The year-round average temperatures are between 82°F (28°C) and 90°F (32C). In town, the average monthly rainfall does not top 3 inches. Temperatures are cooler in higher elevations, but rain is more frequent. Winter is wettest, and summer is driest.
The average commute time is 21 minutes. However, the revitalization project is ongoing, and certain streets in town may be closed due to construction. The county provides a free shuttle service to town from certain areas in greater Wailuku to ease the traffic situations caused by the construction.
The Maui Bus Public Transit System travels in and around Wailuku and Kahului and has routes throughout the island. Other transportation options are taxis, Uber, and Lyft.
The instances of violent crime in Wailuku are below the state and national averages. However, the property crime rate is higher than both the state and national averages. The hope is that the revitalization project will help to lower property theft.
Maui Memorial Medical Center, Wailuku, is an acute care hospital. The hospital is affiliated with Kaiser Permanente.
According to seven hospital evaluation providers, Maui Memorial has mostly average or below-average ratings. US News cites heart failure, stroke, COPD, and pneumonia as its high-performance areas.4
Kaiser Permanente and Maui Medical Group are among the various medical clinics available in Wailuku and bordering Kahului.

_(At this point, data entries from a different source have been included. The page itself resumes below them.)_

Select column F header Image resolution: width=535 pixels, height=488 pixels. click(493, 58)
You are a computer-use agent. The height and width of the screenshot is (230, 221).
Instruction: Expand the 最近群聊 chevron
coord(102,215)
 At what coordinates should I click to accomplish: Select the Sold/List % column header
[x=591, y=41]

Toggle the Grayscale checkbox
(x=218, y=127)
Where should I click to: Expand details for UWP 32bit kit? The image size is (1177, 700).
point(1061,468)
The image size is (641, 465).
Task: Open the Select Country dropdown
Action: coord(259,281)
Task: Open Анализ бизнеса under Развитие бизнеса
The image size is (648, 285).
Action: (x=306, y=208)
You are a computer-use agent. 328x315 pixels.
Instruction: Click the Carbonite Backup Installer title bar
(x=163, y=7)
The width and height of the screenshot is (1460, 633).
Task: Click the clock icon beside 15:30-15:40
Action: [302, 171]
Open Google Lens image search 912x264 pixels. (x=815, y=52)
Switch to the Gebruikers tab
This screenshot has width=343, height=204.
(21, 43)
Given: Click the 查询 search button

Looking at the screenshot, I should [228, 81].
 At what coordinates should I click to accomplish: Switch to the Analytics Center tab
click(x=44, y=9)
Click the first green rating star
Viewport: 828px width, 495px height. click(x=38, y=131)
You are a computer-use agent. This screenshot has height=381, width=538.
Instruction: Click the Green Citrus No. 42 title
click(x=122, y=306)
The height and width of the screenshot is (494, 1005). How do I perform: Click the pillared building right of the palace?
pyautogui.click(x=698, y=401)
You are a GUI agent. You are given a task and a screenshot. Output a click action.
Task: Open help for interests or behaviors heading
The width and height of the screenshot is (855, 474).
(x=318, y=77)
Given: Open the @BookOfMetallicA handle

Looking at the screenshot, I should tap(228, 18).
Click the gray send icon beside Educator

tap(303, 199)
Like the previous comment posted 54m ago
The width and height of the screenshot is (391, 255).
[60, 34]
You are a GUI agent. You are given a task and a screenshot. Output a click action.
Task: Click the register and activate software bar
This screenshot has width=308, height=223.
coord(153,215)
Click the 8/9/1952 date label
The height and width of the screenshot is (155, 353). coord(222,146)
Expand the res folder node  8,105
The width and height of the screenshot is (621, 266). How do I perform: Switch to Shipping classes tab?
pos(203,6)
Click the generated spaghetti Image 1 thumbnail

Wailuku has three public elementary schools (PK-5), one public intermediate school (6- 8), and one public high school (9-12). There are two private elementary schools (K-6 and 4-6), three private intermediate schools (7-8), and three private high schools (9-12). There are several pre-kindergarten facilities in and about Wailuku.
Online college classes are becoming more and more popular for convenience; however, Wailuku has a campus school, University of Hawaii Maui College, for those wanting a more personal college experience.
Feasting on Hawaiian, Japanese, Thai, Mexican, Caribbean, and Italian cuisines are just a few of the delights to be found in town! The dining is casual in these wooden storefront and charming hole-in-the-wall eateries.
Just a short hike from Main St. is a taste of nostalgia at Sam Sato’s, known from the ‘30s for its onolicious dry mein (saimin noodles boiled and tossed in sauce). It’s called dry mein because it isn’t served with broth, but delicious broth is available.
Delectable food and a tropical atmosphere are a combination I can immerse myself in! Café O’Lei is now at the Maui Tropical Plantation. I feast on the sautéed mahimahi or the blackened mahimahi while watching palm trees sway in front of the gorgeous view of the West Maui Mountains.